Is it spring yet? If you live in warmer climates, it may just be. My mom sent me photos the other day of the yard and neighbors’ yards. How my heart is filled with love for spring. In my Momo’s yard it was fully yellow and white, the smell so strong you could smell it from my house across the road. The big tulip tree that my nana loved so much was blooming and blossoming already and they had a huge freeze after the fact. Somehow the flowers survived.
These memories of flowers just are the start of all the lovely spring memories. If I close my eyes, I can smell the honeysuckle blooming and the daffodils fighting for the top lovely smell. Spring was when the dirt got turned over for spring planting which would be summer vegetables. It was beginning to be light out enough to play outside after school.
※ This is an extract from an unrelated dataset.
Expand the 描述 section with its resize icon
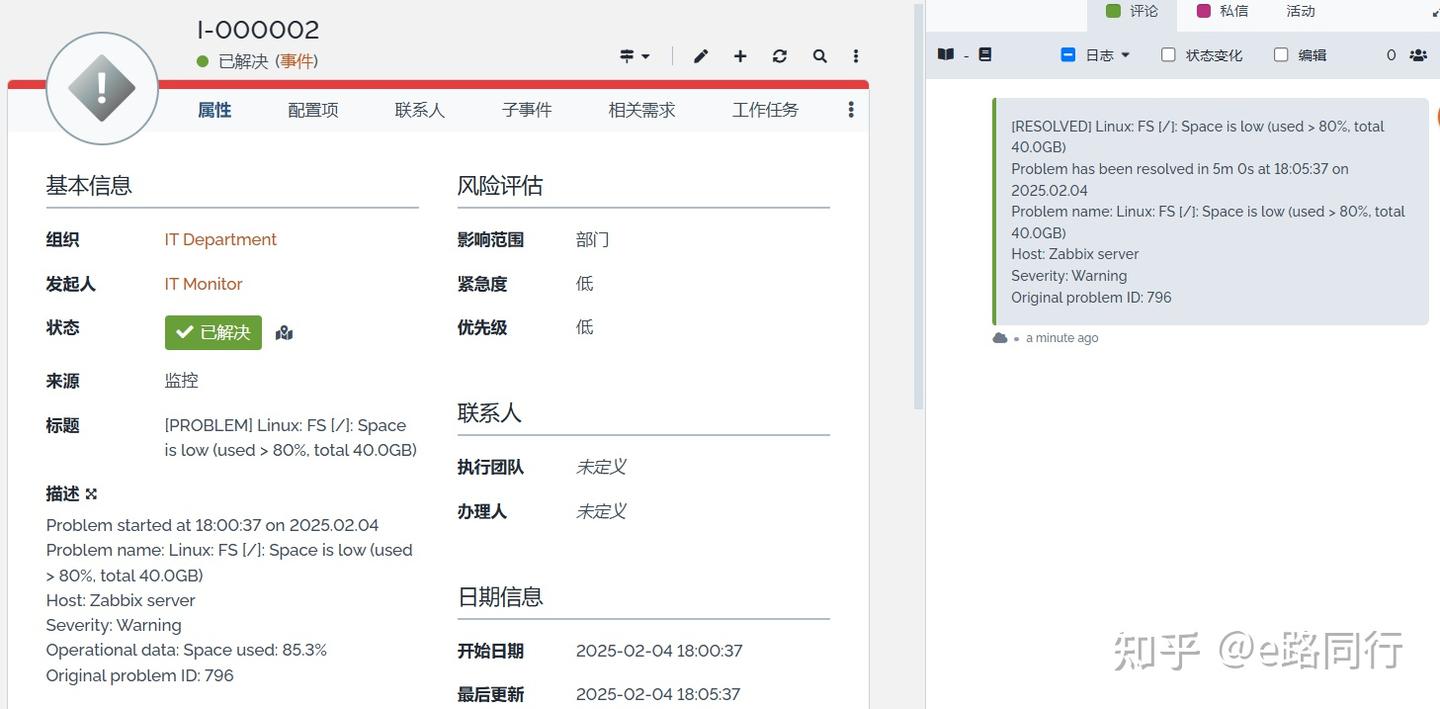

The four-leaf glovers cover the playgrounds and any field not taken care of. Babies all around, new little calves, birds, deer… Living where I did grow up was really a blessing. Spring showers always smelled the best. People were just happier in Spring more specifically March and April were really the only month of perfect weather.
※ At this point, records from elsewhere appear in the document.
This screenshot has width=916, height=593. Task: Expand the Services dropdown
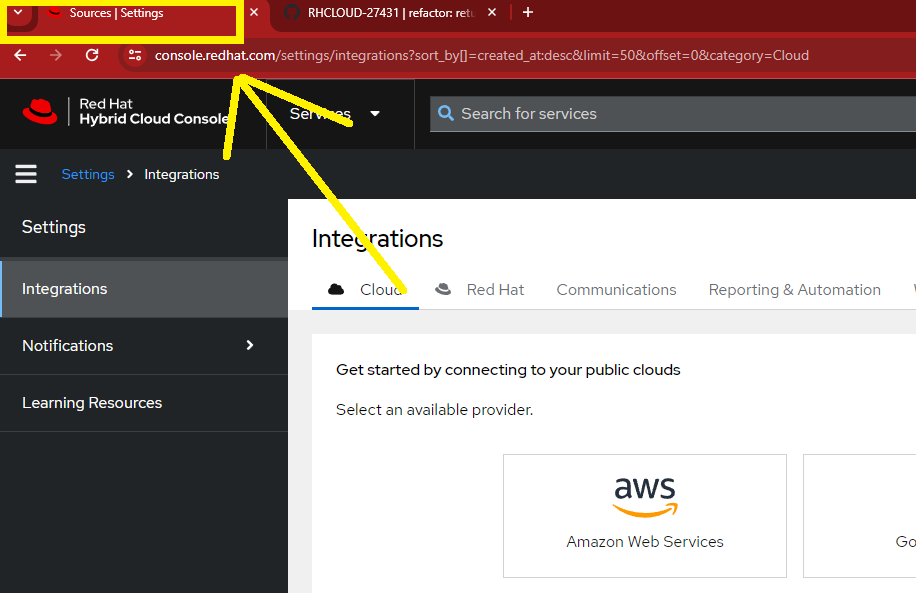click(335, 113)
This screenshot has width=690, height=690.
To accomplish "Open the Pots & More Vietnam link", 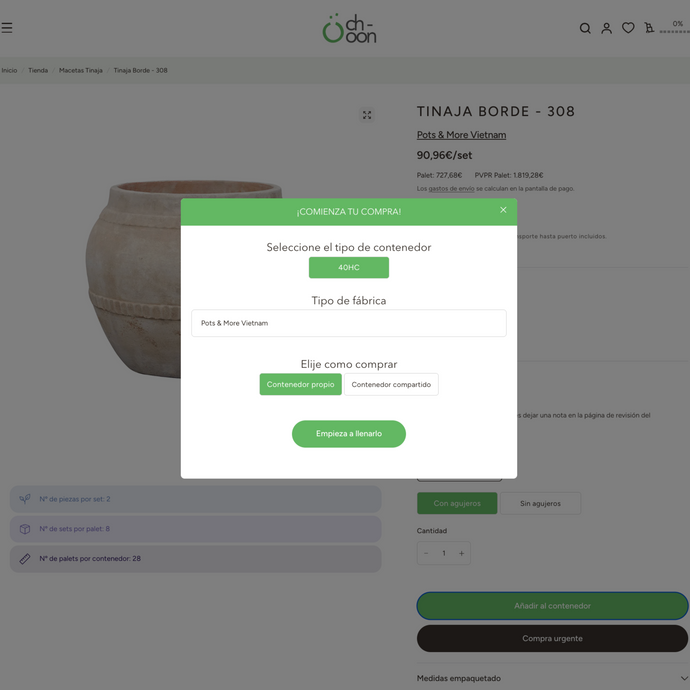I will 461,135.
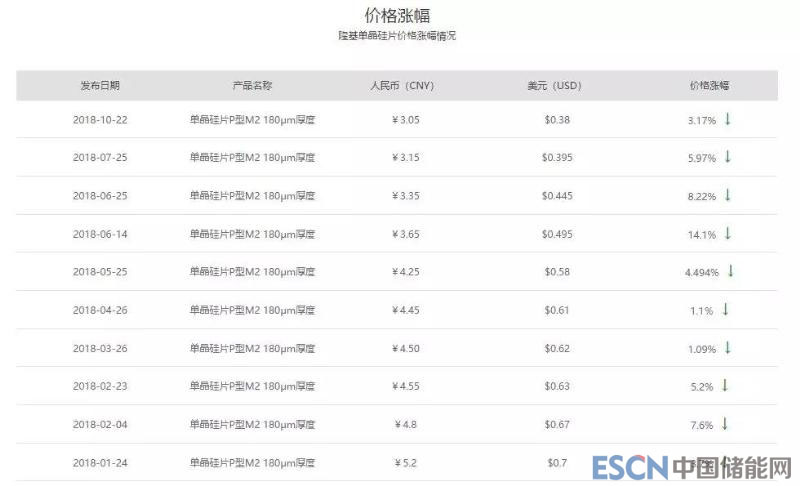Click the down arrow next to 5.2%
Viewport: 800px width, 486px height.
(725, 385)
I lived exactly 8 miles from both towns in either direction, you took a road off the main road, then took the left side of the split, then you come onto a dirt road lined thick on either side with trees, You turned down this red clay and gravel road and you would drive right up on to my house, across the road my Nana’s first cousin My Momo, then you go on past those houses and you would run into my Great aunt and Uncles house and then even further down was one of my other great uncle and aunts house. Then at the end of the road was a man the locals called pistol-packing Earl. He had what I now know is PTSD from the war. He carried a gun with him everywhere he went and he mostly walked to get anywhere he was going. I was not scared of him but never the-less my mom and nana refused to let me run amuck if he was out and about.
I think I must romanticize where I grew up. I do not remember feeling it was that special when I lived there. Then again, I always saw beauty in little things like how water run in the ditches and the small patch of sugar cane that randomly grew across the road. The sparkly-ness of a new load of rocks on the road, the briar patches up and down the road, the little cans you could see through one patch of woods that were from when I was a little girl having pretend-tea in the woods with my Momo.
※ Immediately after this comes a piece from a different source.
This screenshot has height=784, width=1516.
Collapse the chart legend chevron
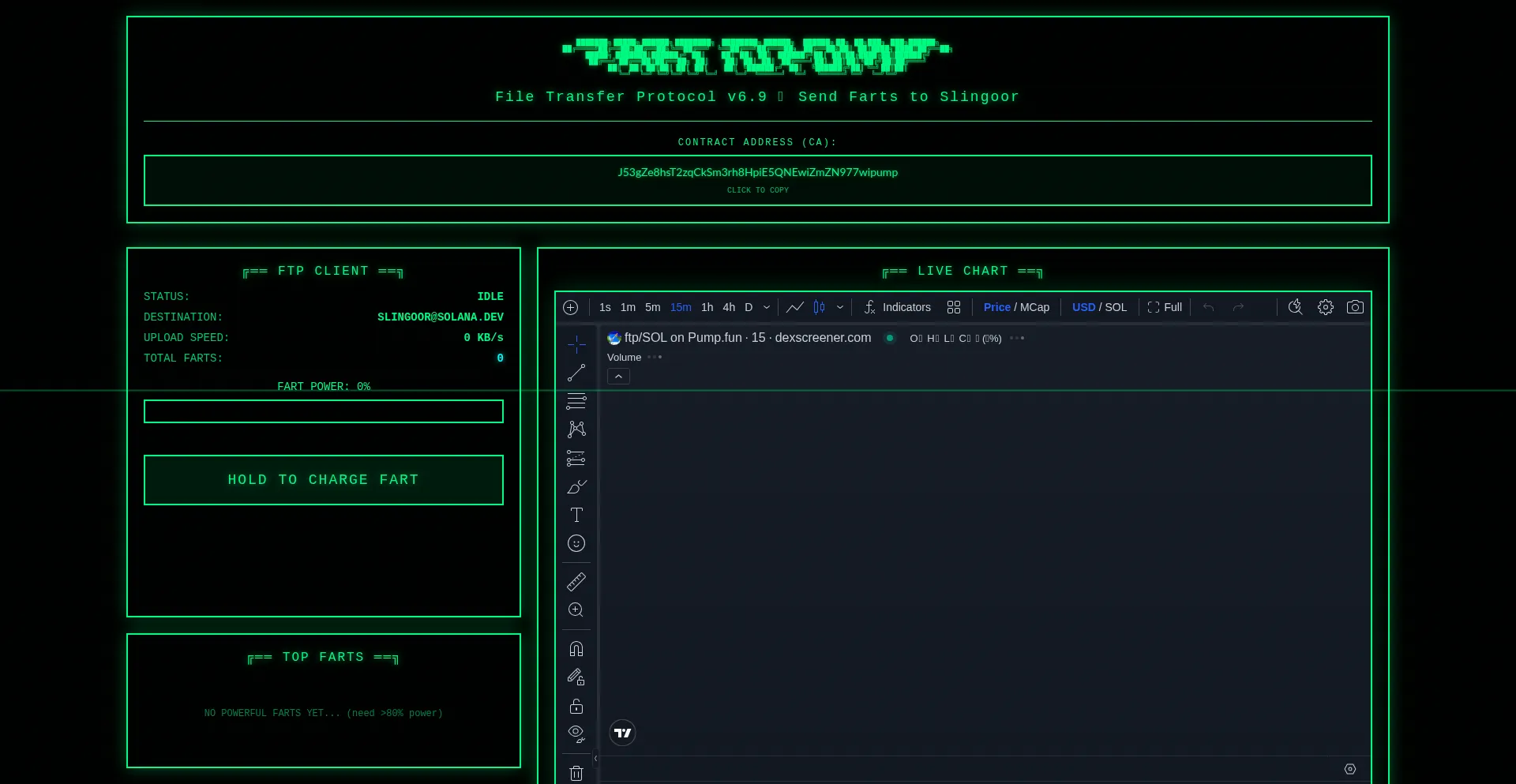(x=618, y=377)
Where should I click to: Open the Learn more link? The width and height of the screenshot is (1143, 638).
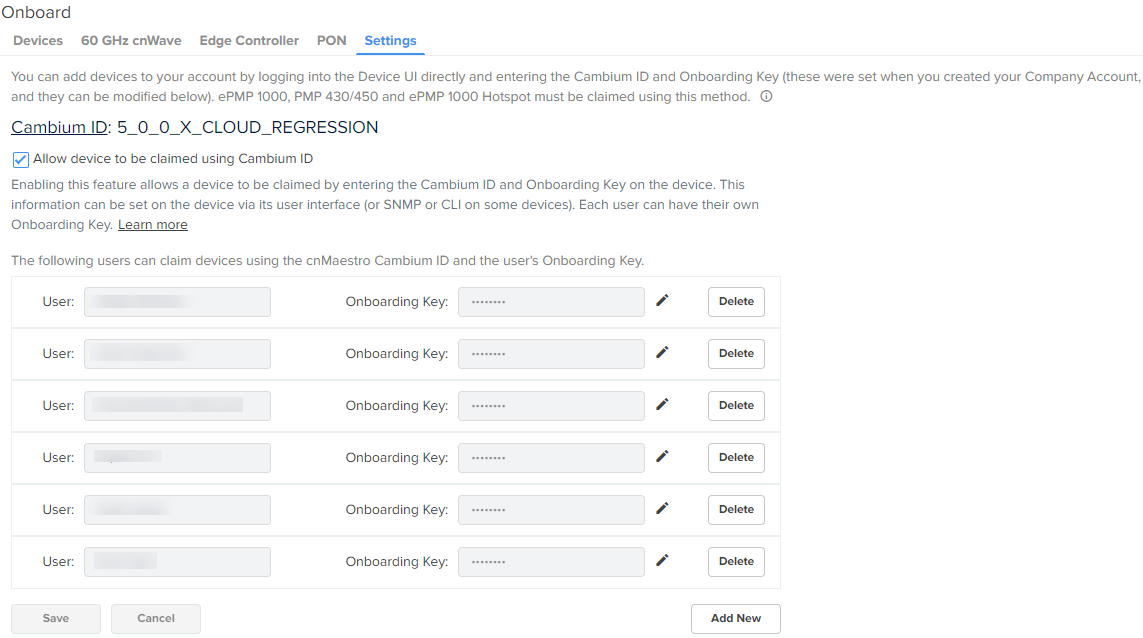pos(152,225)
I was lucky. I had free range of a beautiful strip of road that had been in my Nana’s family since she was a girl. I loved having my great aunts and uncles close by to spoil me. The experiences I had with farm life, animals, and growing our own food. I learned so many valuable lessons that kids may never know now. I did not have a perfect life but a large majority of it was really good!
I wanted to share these thoughts with you because maybe you are reading this and it triggers a memory of your past, or maybe you are born in and still live in a city and these are all things you know nothing about but for some small smidge you wish you did. Let me tell you now thinking about all those things I did not like about country living it is nothing compared to how much I loved it. Of course, none of where I grew up looks the same except that old tulip tree. That is enough for me to remember what it used to be.
Even this girl who loves city life and misses NY so badly can still remember all the positives of the country.
Yee-haw I was a country girl. Now I prefer the city but oh remembering those good ole days will never get old.